PROBLEM REQUIREMENTS
Reproduce all of the records below word for word, keeping every line as it is and adding nothing.

INPUT FOR THIS TASK
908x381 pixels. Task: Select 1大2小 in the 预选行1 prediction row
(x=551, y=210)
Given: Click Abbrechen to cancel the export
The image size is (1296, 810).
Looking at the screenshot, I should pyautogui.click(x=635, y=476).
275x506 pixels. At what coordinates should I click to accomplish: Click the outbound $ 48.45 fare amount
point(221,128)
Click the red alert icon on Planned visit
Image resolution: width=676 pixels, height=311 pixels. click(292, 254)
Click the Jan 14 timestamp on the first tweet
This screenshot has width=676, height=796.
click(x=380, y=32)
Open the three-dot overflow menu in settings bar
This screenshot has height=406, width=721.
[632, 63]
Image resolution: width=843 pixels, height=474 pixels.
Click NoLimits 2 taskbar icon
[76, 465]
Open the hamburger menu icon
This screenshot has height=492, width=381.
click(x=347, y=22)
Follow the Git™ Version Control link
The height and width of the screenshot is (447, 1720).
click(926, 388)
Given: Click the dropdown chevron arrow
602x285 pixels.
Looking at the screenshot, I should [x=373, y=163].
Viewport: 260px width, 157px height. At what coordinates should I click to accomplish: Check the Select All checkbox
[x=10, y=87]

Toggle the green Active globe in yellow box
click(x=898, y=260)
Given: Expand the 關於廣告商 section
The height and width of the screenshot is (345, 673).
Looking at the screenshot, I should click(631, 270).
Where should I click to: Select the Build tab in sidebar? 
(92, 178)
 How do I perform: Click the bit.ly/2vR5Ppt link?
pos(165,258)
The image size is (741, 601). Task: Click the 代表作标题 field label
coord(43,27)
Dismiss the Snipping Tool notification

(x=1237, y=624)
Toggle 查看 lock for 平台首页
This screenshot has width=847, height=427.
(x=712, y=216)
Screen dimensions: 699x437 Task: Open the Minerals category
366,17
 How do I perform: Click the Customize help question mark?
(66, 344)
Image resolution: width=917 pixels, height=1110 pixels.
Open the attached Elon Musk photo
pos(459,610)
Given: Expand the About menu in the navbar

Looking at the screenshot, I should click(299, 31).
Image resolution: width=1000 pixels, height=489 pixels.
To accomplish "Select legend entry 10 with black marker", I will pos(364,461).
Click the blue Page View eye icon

ANSWER TO THE PROBLEM
908x381 pixels. Task: Select 1大2小 in the 预选行1 prediction row
(x=551, y=210)
Given: Click Abbrechen to cancel the export
The image size is (1296, 810).
Looking at the screenshot, I should pyautogui.click(x=635, y=476).
275x506 pixels. At what coordinates should I click to accomplish: Click the outbound $ 48.45 fare amount
point(221,128)
Click the red alert icon on Planned visit
Image resolution: width=676 pixels, height=311 pixels. click(292, 254)
Click the Jan 14 timestamp on the first tweet
This screenshot has width=676, height=796.
click(x=380, y=32)
Open the three-dot overflow menu in settings bar
This screenshot has height=406, width=721.
[632, 63]
Image resolution: width=843 pixels, height=474 pixels.
Click NoLimits 2 taskbar icon
[76, 465]
Open the hamburger menu icon
This screenshot has height=492, width=381.
click(x=347, y=22)
Follow the Git™ Version Control link
The height and width of the screenshot is (447, 1720).
click(926, 388)
Given: Click the dropdown chevron arrow
602x285 pixels.
Looking at the screenshot, I should [x=373, y=163].
Viewport: 260px width, 157px height. At what coordinates should I click to accomplish: Check the Select All checkbox
[x=10, y=87]

Toggle the green Active globe in yellow box
click(x=898, y=260)
Given: Expand the 關於廣告商 section
The height and width of the screenshot is (345, 673).
Looking at the screenshot, I should click(631, 270).
Where should I click to: Select the Build tab in sidebar? 
(92, 178)
 How do I perform: Click the bit.ly/2vR5Ppt link?
pos(165,258)
The image size is (741, 601). Task: Click the 代表作标题 field label
coord(43,27)
Dismiss the Snipping Tool notification

(x=1237, y=624)
Toggle 查看 lock for 平台首页
This screenshot has width=847, height=427.
(x=712, y=216)
Screen dimensions: 699x437 Task: Open the Minerals category
366,17
 How do I perform: Click the Customize help question mark?
(66, 344)
Image resolution: width=917 pixels, height=1110 pixels.
Open the attached Elon Musk photo
pos(459,610)
Given: Expand the About menu in the navbar

Looking at the screenshot, I should click(299, 31).
Image resolution: width=1000 pixels, height=489 pixels.
To accomplish "Select legend entry 10 with black marker", I will pos(364,461).
Click the blue Page View eye icon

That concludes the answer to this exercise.